One of the most common complaints of nurses is that they have trouble sleeping. Of course, the most difficult time to sleep is when you are working night shift, but working day shift can cause sleep disturbances, too. Sometimes, it is just hard to shut off the mind when it has been working all day to solve problems, manage time, and get your job done. The problem is even more pronounced when you switch from days to evenings. There is always that one day in the middle when you can’t sleep at all. In short, nurses have trouble with this, and it only makes the stress worse.
Treating sleep disorders is sometimes beyond the ability of nurses. When you see a sleep specialist, they may suggest that you change jobs. In severe cases of insomnia, this may be necessary, but very few nurses can just change their jobs. Besides, two unfortunate parts of nursing are stress and shift work. A change of scenery isn’t likely to solve the problem of insomnia. What can you do? Actually, you can try many different techniques to overcome your sleep problems. From changing your environment to using a therapist, sleep is something you can get more of if you try some tried and true methods.
Sleep hygiene is the easiest method of getting a better night’s – or day’s – sleep. It may sound like you are taking a shower before sleep, but the techniques have nothing at all to do with that. Let’s face it: most people don’t focus on their environment when trying to sleep. Maybe you take a nap on the couch or sleep with the television on.

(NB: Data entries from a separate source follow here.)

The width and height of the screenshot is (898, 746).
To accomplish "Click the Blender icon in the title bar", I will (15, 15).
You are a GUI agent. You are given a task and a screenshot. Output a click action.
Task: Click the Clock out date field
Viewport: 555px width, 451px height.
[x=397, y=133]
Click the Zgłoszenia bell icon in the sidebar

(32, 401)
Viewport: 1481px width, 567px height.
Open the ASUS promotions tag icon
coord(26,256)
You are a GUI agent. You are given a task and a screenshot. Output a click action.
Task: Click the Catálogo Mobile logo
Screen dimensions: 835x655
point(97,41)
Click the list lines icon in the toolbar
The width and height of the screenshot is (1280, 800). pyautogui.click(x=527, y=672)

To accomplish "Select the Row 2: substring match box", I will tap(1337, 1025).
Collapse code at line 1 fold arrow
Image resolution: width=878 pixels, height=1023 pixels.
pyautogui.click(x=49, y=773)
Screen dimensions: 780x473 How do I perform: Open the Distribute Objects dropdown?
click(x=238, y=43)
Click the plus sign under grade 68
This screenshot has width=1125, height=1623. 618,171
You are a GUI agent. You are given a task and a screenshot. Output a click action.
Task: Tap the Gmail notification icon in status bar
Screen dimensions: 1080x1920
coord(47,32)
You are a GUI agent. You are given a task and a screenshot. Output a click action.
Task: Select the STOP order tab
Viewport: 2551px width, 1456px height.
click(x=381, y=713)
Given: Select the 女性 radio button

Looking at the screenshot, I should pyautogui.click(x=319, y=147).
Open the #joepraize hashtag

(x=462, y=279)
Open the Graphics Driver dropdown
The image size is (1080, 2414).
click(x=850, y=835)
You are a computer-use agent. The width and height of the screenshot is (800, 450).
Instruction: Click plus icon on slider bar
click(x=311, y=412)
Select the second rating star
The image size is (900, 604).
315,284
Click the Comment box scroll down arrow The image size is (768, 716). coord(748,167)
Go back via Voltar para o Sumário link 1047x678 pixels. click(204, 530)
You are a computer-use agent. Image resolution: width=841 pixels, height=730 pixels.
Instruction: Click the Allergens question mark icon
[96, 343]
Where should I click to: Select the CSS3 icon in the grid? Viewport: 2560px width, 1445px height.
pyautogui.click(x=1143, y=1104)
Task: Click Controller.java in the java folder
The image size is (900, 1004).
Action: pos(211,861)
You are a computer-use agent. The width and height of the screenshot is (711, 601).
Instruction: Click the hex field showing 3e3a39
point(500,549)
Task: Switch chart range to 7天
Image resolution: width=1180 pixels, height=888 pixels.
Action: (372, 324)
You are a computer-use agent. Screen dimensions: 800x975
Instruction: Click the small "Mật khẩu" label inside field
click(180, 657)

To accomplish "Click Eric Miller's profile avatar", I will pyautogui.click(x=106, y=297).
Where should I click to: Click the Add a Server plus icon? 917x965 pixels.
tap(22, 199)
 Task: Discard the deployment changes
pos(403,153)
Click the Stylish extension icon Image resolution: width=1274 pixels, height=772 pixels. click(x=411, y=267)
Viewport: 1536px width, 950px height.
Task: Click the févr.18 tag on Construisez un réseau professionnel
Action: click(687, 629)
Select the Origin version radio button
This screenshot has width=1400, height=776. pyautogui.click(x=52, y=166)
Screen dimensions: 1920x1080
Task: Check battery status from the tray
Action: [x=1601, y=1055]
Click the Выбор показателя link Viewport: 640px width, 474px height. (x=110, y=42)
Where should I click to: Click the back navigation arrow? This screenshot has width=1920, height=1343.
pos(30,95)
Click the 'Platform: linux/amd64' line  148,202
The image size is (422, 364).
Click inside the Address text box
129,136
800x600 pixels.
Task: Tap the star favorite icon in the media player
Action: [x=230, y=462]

All of these can keep you from sleeping. The first step is allowing yourself a quiet place. Earplugs can help, but some find they can’t sleep with them in. Getting a quiet place to sleep may be difficult, but don’t add to the problem by keeping TVs on or listening to music. Try to make your environment as quiet as possible.
You should also keep your sleeping area somewhat cool. When you are too hot, it is more difficult to sleep. A fan can help to decrease the temperature and may block some of the noise that you can’t get away from. It is a simple solution to two problems. Caffeine is another component of getting sleep. Try not to drink it within two hours of sleep. You should also try to minimise activities that are likely to stimulate you, such as playing on the computer or your phone. Finally, if you train your brain to associate your bed with sleep, it can trick your mind into letting you rest when you finally do lay down.
Some nurses are reluctant to take sleep medication, but in some cases it may be the only solution. Of course, there are many sleep medications that nurses are intimately aware of. However, the jury is still out over how safe they are. Some can cause some short term memory loss, grogginess upon waking, and dependence. The use of sleep medication has changed over the years and lower doses are now being used to treat short term insomnia. Again, this is not a medication you want to use long term. A sleep specialist can help you find other solutions for sleep.
It may be hard to believe, but there is a specialty of cognitive behavioural therapy that focuses solely on insomnia. Cognitive behavioural therapy, or CBT, is a form of therapy that revolves around changing thought patterns and interrupting negative thoughts. It seeks to reduce stress, depression, and anxiety by using simple mind based strategies that distract from negative emotions. When it comes to insomnia, a great deal of the problems tend to centre on thoughts that “won’t shut off.”
When CBT is used for insomnia, it works to shut these thoughts off and allow sleep. In fact, this may be the best form of sleep treatment for nurses because they often experience the racing thoughts problem. By learning to direct your mind to a calm place, you stand a much greater chance of allowing yourself the rest that you need. Unfortunately, this form of CBT is in its early stages, and it is not very well known or available. The best solution in the interim would be to find a therapist who is experienced in CBT and then use the techniques for sleeping. Using these mind strategies in combination with other ones mentioned here will help you to find the sleep that you may be missing out on.